▶ [WORKING DATA]
────────
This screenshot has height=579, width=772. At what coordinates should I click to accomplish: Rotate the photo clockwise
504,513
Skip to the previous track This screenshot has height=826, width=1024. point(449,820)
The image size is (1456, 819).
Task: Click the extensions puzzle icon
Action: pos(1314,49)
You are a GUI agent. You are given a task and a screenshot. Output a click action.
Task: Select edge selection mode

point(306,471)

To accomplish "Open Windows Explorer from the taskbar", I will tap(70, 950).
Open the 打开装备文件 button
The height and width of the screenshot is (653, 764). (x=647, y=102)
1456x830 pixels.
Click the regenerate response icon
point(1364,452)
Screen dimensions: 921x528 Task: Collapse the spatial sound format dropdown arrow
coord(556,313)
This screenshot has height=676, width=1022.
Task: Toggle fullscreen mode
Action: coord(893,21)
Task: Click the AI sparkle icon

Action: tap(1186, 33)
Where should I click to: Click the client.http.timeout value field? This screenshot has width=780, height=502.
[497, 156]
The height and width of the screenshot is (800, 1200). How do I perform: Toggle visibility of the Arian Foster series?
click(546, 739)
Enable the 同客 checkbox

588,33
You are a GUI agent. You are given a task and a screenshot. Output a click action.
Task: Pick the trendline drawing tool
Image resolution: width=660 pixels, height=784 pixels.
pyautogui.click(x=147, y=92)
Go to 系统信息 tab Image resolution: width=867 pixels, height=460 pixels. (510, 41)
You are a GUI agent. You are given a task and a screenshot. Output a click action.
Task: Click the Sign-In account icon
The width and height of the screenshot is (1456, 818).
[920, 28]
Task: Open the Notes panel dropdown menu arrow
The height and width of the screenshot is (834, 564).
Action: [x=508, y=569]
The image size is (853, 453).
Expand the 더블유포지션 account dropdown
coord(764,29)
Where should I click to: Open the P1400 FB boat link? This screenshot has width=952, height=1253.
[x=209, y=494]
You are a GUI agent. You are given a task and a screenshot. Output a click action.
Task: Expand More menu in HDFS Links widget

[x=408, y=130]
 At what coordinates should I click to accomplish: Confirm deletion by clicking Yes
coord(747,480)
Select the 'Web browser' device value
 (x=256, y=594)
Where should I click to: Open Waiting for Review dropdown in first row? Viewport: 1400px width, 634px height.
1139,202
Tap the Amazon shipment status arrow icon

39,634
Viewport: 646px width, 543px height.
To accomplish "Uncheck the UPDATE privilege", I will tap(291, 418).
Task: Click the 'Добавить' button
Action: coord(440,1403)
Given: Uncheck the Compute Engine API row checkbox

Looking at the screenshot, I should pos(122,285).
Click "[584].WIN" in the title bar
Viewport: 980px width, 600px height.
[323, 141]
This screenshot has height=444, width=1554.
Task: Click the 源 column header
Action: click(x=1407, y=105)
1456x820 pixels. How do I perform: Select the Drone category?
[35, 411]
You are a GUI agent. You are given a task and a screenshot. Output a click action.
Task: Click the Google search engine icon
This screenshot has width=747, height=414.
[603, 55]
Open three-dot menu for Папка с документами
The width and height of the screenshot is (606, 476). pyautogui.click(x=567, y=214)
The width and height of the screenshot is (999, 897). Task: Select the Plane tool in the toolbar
────────
▶ [THE EXERCISE] Can you return all of the material above, every line unchanged and in the same order?

▶ [TASK RESPONSE]
This screenshot has height=579, width=772. At what coordinates should I click to accomplish: Rotate the photo clockwise
504,513
Skip to the previous track This screenshot has height=826, width=1024. point(449,820)
The image size is (1456, 819).
Task: Click the extensions puzzle icon
Action: pos(1314,49)
You are a GUI agent. You are given a task and a screenshot. Output a click action.
Task: Select edge selection mode

point(306,471)

To accomplish "Open Windows Explorer from the taskbar", I will tap(70, 950).
Open the 打开装备文件 button
The height and width of the screenshot is (653, 764). (x=647, y=102)
1456x830 pixels.
Click the regenerate response icon
point(1364,452)
Screen dimensions: 921x528 Task: Collapse the spatial sound format dropdown arrow
coord(556,313)
This screenshot has height=676, width=1022.
Task: Toggle fullscreen mode
Action: coord(893,21)
Task: Click the AI sparkle icon

Action: tap(1186, 33)
Where should I click to: Click the client.http.timeout value field? This screenshot has width=780, height=502.
[497, 156]
The height and width of the screenshot is (800, 1200). How do I perform: Toggle visibility of the Arian Foster series?
click(546, 739)
Enable the 同客 checkbox

588,33
You are a GUI agent. You are given a task and a screenshot. Output a click action.
Task: Pick the trendline drawing tool
Image resolution: width=660 pixels, height=784 pixels.
pyautogui.click(x=147, y=92)
Go to 系统信息 tab Image resolution: width=867 pixels, height=460 pixels. (510, 41)
You are a GUI agent. You are given a task and a screenshot. Output a click action.
Task: Click the Sign-In account icon
The width and height of the screenshot is (1456, 818).
[920, 28]
Task: Open the Notes panel dropdown menu arrow
The height and width of the screenshot is (834, 564).
Action: [x=508, y=569]
The image size is (853, 453).
Expand the 더블유포지션 account dropdown
coord(764,29)
Where should I click to: Open the P1400 FB boat link? This screenshot has width=952, height=1253.
[x=209, y=494]
You are a GUI agent. You are given a task and a screenshot. Output a click action.
Task: Expand More menu in HDFS Links widget

[x=408, y=130]
 At what coordinates should I click to accomplish: Confirm deletion by clicking Yes
coord(747,480)
Select the 'Web browser' device value
 (x=256, y=594)
Where should I click to: Open Waiting for Review dropdown in first row? Viewport: 1400px width, 634px height.
1139,202
Tap the Amazon shipment status arrow icon

39,634
Viewport: 646px width, 543px height.
To accomplish "Uncheck the UPDATE privilege", I will tap(291, 418).
Task: Click the 'Добавить' button
Action: coord(440,1403)
Given: Uncheck the Compute Engine API row checkbox

Looking at the screenshot, I should pos(122,285).
Click "[584].WIN" in the title bar
Viewport: 980px width, 600px height.
[323, 141]
This screenshot has height=444, width=1554.
Task: Click the 源 column header
Action: click(x=1407, y=105)
1456x820 pixels. How do I perform: Select the Drone category?
[35, 411]
You are a GUI agent. You are given a task and a screenshot. Output a click action.
Task: Click the Google search engine icon
This screenshot has width=747, height=414.
[603, 55]
Open three-dot menu for Папка с документами
The width and height of the screenshot is (606, 476). pyautogui.click(x=567, y=214)
The width and height of the screenshot is (999, 897). Task: Select the Plane tool in the toolbar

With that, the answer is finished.